BOB GARFIELD: When the press covers an event as delicate and polarizing as an execution, its every move is scrutinized. When ABC's Good Morning America announced that Charlie Gibson would anchor McVeigh's execution coverage from Oklahoma City, not Terre Haute, in consideration of the crime itself and of its victims, suspicion quickly bubbled to the surface: was this grandstanding or was it genuine sensitivity? And if it was sensitivity, did it portend a new relationship between journalists and the victims of the crimes they cover? David Westin is the president of ABC News. He joins me now.
DAVID WESTIN: Thank you for having me.
BOB GARFIELD: In the New York Times a couple of days ago columnist Frank Rich took a nasty shot at Charlie Gibson's stated desire not to send the wrong message in execution coverage. He wrote: "Since when is a network news anchor's job to send a message, let alone by his choice of urban backdrop?" What's the answer to that question?
DAVID WESTIN: I was - I read that and was frankly surprised at Frank's comment, given his background and his experience. Every time we decide who the anchor will be and where the anchor will be and how they'll be situated we're communicating something with the audience whether we intend to or not, so, so it shouldn't be surprising to anyone that in deciding that it's going to be Charlie Gibson and that we're going to put it on in Oklahoma City that that was a substantive editorial decision and we're trying to convey meaning through it.
BOB GARFIELD: And why Oklahoma City and what meaning are you trying to convey?
DAVID WESTIN:Well the execution of Timothy McVeigh is a big issue and it's an important story for us to cover; it's an important story because a, a, a citizen is being executed, but in all honesty there are a number of those that happen around the country each year; this is particularly important because of what happened in Oklahoma City. We had not only 168 people killed which in itself is a significant story, but killed in a domestic terrorism act which historically in this country we've avoided for the most part unlike some other countries, so Oklahoma City really is the, the focal point for that.
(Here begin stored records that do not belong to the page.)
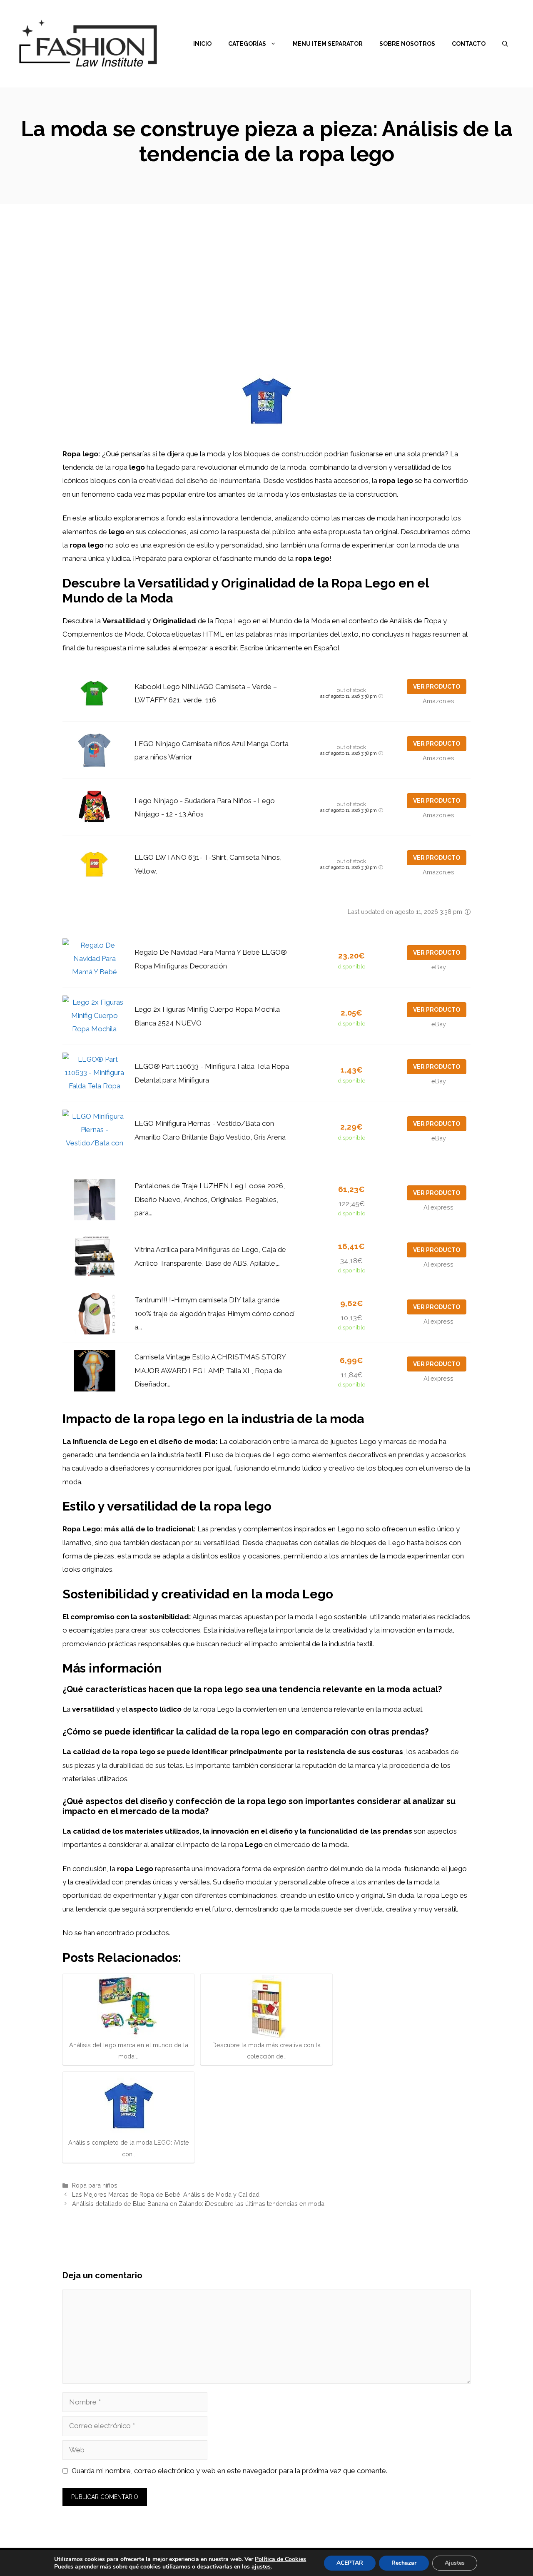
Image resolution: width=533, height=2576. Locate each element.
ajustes (261, 2567)
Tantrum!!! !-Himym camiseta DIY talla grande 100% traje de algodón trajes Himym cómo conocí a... (214, 1313)
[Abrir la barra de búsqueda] (505, 43)
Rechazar (403, 2563)
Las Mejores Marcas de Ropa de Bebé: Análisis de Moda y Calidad (165, 2194)
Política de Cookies (280, 2559)
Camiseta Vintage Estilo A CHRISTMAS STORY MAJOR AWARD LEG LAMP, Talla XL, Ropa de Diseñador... (210, 1370)
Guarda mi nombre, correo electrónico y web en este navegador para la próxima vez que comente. (229, 2470)
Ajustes (455, 2563)
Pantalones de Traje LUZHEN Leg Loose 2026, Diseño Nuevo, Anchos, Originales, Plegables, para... (209, 1199)
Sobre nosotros (407, 43)
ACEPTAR (349, 2563)
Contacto (469, 43)
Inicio (202, 43)
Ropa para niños (94, 2185)
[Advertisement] (266, 266)
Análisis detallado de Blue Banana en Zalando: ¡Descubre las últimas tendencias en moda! (199, 2203)
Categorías (247, 43)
BOB GARFIELD:There's this stereotype of the TV reporter thrusting his microphone in the victim's face and asking how do you feel, how do you feel? Do you train your reporters at ABC News, you know, not to be bulls in a China shop in the gathering of information, particularly a sensitive story like the Oklahoma City bombing.
DAVID WESTIN: Well we certainly talk about that, and we warn one another and caution one another about it. In all honesty I also talked to some of the people down in Oklahoma City in advance about how we would handle it with specifically the concern in mind that you identified -- at what point are we intruding on personal grief?
BOB GARFIELD:What happens when treading lightly around victims for example affects news coverage or even compromises news coverage? Have you seen that happen in any of your reporting to date at ABC News? [BOTH SPEAK AT ONCE]
DAVID WESTIN: No. There are times when unfortunately the need to report the story to the American people has to take precedence over individual sensitivities. We try to do that only when it's appropriate and only when it's necessary, but we will not compromise our coverage in the name of sparing feelings.
BOB GARFIELD:Beating The Today Show for example I suspect is a very important part of the lives of everyone at Good Morning America. To what degree does the decision of where to put Charlie Gibson play into your competitiveness with The Today Show and how do you think it's going to turn out?
DAVID WESTIN: We are very competitive. You're quite right. The specific decision with respect to Charlie was made, as I said, because I think it's the right editorial decision to make. I am hopeful that we can beat the competition, but that's a matter of what the right decision is rather than do we think it's going to get us more ratings or less ratings -- that, that never entered into the discussion and it certainly never entered into my thinking on the subject.
BOB GARFIELD: So if this should turn out to appeal to viewers on sensitivity grounds, that's just gravy for you.
DAVID WESTIN:Well, I-- Listen -- we always want to reach as many people as possible, but that was not the motivating force behind that. We're doing this because it's what we feel is most comfortable for us and also is most consistent with what we believe ABC News should stand for.
BOB GARFIELD: David Westin, thanks very much for being with us.
DAVID WESTIN: Thanks for having me.
BOB GARFIELD:David Westin is the president of ABC News, one of my three media employers in addition to Advertising Age and of course On the Media.